**Текст для чтения**
━━━
Они показали, что американская блогосфера группируется по союзникам, в то время как российская блогосфера – по противникам. |
Поскольку у нас мобилизующим фактором является образ врага, для нас очень важно видеть, что думает противоположная сторона. Так что отсев людей с другими мнениями из нашей картины отраженного в комментариях мира, как ни странно, для российских медиа был бы неправильным. Мы не любим «другое», но мы хотим его видеть, оно нас бодрит.
Похожую вещь с расфасовкой аудитории делала The Guardian. Когда люди были раздражены обилием новостей о рождении наследника британского престола, газета также предложила фильтр – республиканец ты или консерватор. Нажимаешь соответствующую кнопку на первой странице сайта и получаешь свою картину мира. Республиканцам не показывали новости про королевские роды.
Похожую идею фильтрации предлагает Sports.ru: нажимаешь кнопку, подтверждая, являешься ли ты болельщиком «ЦСКА» или «Спартака», и попадаешь на те или иные ленты комментариев.
В общем, медиа расфасовывают не только новости, они расфасовывают уже и читателей. Что тупиковый путь, на мой взгляд, если переборщить. Потому что расфасовка аудитории уже отражена достаточно в самом принципе типологии медиа: есть СМИ для либералов, для охранителей, для бухгалтеров, для банкиров. Этой размерности расфасовки достаточно. СМИ обязательно собирают людей в группы. Кастомизация, персонализация контента – это принцип маркетинга, который хочет обратиться к человеку индивидуально. В этом смысле маркетинг разъединяет, чтобы донести каждому, а журналистика объединяет людей в группы, чтобы сообщить им мнение всей группы. Поэтому чрезмерная кастомизация – это лишнее, и она не будет востребована. Лет 15 назад были идеи делать персональную газету, они не реализовались, нет спроса на такой продукт. Персональная поставка новостей обеспечивается личной настройкой браузера и френдленты, но не редакцией.
━━━
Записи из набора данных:
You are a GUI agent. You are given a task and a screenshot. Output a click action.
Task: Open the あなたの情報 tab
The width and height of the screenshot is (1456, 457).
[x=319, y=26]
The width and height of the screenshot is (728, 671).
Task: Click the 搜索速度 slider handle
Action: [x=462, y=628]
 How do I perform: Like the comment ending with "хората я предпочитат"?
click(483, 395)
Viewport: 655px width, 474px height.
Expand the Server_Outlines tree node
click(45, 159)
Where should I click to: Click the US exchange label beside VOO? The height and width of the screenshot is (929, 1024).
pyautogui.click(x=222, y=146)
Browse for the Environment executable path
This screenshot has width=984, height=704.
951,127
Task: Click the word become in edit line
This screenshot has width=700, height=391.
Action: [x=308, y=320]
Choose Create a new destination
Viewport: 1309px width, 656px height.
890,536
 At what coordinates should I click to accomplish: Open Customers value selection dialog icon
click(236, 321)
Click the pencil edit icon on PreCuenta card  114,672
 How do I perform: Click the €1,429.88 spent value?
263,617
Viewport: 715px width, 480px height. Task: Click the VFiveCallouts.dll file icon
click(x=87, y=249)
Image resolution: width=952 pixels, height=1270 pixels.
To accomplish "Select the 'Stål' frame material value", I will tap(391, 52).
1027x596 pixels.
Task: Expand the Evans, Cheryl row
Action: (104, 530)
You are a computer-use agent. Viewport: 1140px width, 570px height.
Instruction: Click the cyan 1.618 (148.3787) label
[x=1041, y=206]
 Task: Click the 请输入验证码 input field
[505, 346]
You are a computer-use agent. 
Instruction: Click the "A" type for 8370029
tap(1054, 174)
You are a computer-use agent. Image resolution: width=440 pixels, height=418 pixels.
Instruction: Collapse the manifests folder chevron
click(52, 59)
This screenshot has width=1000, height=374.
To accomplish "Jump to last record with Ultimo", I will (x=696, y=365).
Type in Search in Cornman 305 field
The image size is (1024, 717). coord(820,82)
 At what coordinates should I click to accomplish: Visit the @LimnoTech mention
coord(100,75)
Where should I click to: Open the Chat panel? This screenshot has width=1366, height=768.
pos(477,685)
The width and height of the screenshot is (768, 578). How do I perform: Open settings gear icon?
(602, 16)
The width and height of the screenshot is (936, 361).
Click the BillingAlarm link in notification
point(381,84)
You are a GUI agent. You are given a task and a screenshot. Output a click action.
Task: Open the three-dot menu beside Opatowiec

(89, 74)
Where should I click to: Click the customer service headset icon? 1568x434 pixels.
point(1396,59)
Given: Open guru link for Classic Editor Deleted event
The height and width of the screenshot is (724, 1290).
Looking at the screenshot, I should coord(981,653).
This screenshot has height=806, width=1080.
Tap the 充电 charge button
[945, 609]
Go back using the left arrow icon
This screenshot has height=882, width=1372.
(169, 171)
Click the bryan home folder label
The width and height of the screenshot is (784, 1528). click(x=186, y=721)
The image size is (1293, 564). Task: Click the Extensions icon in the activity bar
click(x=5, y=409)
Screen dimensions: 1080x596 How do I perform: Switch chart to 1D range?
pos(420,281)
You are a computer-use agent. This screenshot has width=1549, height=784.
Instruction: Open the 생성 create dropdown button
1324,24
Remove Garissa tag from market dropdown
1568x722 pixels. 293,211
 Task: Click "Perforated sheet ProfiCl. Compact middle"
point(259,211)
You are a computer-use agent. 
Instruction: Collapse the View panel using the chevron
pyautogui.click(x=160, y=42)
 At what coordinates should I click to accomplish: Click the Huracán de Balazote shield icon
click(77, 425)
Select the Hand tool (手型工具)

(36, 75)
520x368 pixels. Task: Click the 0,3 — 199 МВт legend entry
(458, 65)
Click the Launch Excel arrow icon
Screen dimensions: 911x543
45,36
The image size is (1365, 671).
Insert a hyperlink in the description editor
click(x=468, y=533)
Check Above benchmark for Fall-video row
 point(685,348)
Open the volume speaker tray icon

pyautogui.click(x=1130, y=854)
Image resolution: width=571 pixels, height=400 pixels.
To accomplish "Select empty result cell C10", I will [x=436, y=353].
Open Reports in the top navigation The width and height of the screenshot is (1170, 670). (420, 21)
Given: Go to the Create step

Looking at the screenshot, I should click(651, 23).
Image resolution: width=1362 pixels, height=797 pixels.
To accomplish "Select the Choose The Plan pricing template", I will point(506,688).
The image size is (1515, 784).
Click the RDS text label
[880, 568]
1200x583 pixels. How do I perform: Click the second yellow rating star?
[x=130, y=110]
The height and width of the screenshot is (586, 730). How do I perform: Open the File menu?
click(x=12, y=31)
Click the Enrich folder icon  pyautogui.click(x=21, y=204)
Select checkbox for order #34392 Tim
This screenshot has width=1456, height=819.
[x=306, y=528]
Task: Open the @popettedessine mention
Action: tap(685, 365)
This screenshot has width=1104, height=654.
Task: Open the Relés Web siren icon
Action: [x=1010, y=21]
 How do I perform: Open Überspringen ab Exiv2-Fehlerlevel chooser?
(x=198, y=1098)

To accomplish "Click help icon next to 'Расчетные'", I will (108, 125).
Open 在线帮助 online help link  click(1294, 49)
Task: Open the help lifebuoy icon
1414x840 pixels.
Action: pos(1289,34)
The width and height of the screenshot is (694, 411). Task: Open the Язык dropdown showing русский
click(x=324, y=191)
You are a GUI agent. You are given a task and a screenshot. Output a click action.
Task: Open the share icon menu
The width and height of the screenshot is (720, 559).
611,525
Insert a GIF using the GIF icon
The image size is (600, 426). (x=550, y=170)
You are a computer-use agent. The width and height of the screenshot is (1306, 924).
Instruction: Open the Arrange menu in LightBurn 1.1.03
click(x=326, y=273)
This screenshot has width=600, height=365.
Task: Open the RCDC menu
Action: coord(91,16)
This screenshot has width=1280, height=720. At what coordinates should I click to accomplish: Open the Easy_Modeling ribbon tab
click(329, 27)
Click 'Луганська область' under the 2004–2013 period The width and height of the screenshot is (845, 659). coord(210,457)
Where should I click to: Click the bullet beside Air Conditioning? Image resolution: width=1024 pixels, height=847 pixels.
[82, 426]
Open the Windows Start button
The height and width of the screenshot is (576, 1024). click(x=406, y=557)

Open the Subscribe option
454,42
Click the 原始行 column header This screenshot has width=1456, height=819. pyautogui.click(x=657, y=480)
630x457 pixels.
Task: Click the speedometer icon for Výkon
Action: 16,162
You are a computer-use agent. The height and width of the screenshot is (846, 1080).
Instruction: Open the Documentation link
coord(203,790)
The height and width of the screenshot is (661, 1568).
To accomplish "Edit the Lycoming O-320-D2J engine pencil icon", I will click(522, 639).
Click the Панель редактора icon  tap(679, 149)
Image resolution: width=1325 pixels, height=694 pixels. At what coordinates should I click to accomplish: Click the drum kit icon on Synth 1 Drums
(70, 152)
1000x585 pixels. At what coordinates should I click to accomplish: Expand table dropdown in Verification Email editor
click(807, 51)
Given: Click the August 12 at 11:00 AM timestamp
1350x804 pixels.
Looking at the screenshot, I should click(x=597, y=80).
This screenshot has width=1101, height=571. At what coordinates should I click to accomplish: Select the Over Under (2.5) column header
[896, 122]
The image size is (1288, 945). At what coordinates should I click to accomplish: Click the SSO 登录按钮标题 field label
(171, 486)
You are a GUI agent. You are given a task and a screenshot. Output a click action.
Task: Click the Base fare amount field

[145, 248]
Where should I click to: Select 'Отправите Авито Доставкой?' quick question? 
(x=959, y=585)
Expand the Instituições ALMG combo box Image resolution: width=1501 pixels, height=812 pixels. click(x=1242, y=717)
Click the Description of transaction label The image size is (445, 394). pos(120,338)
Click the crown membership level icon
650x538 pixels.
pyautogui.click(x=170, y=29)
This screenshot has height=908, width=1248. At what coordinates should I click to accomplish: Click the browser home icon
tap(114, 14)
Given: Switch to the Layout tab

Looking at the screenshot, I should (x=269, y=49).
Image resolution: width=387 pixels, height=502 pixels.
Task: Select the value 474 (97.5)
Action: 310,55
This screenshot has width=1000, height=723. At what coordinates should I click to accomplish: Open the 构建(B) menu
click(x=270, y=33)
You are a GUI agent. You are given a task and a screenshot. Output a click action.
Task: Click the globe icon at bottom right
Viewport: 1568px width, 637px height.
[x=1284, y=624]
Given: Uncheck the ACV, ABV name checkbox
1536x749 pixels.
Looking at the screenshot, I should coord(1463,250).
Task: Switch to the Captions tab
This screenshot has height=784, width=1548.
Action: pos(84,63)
━━━
**Примените прочитанное**
1. Перепишите дословно отрывок из текста для чтения: начните со слов «Похожую вещь с» и закончите словами «иные ленты комментариев.».
2. Какие новости, согласно тексту для чтения, не показывали республиканцам после выбора фильтра на сайте The Guardian?

**Ответы к заданиям**
1.
Похожую вещь с расфасовкой аудитории делала The Guardian. Когда люди были раздражены обилием новостей о рождении наследника британского престола, газета также предложила фильтр – республиканец ты или консерватор. Нажимаешь соответствующую кнопку на первой странице сайта и получаешь свою картину мира. Республиканцам не показывали новости про королевские роды.
Похожую идею фильтрации предлагает Sports.ru: нажимаешь кнопку, подтверждая, являешься ли ты болельщиком «ЦСКА» или «Спартака», и попадаешь на те или иные ленты комментариев.

2. Новости про королевские роды.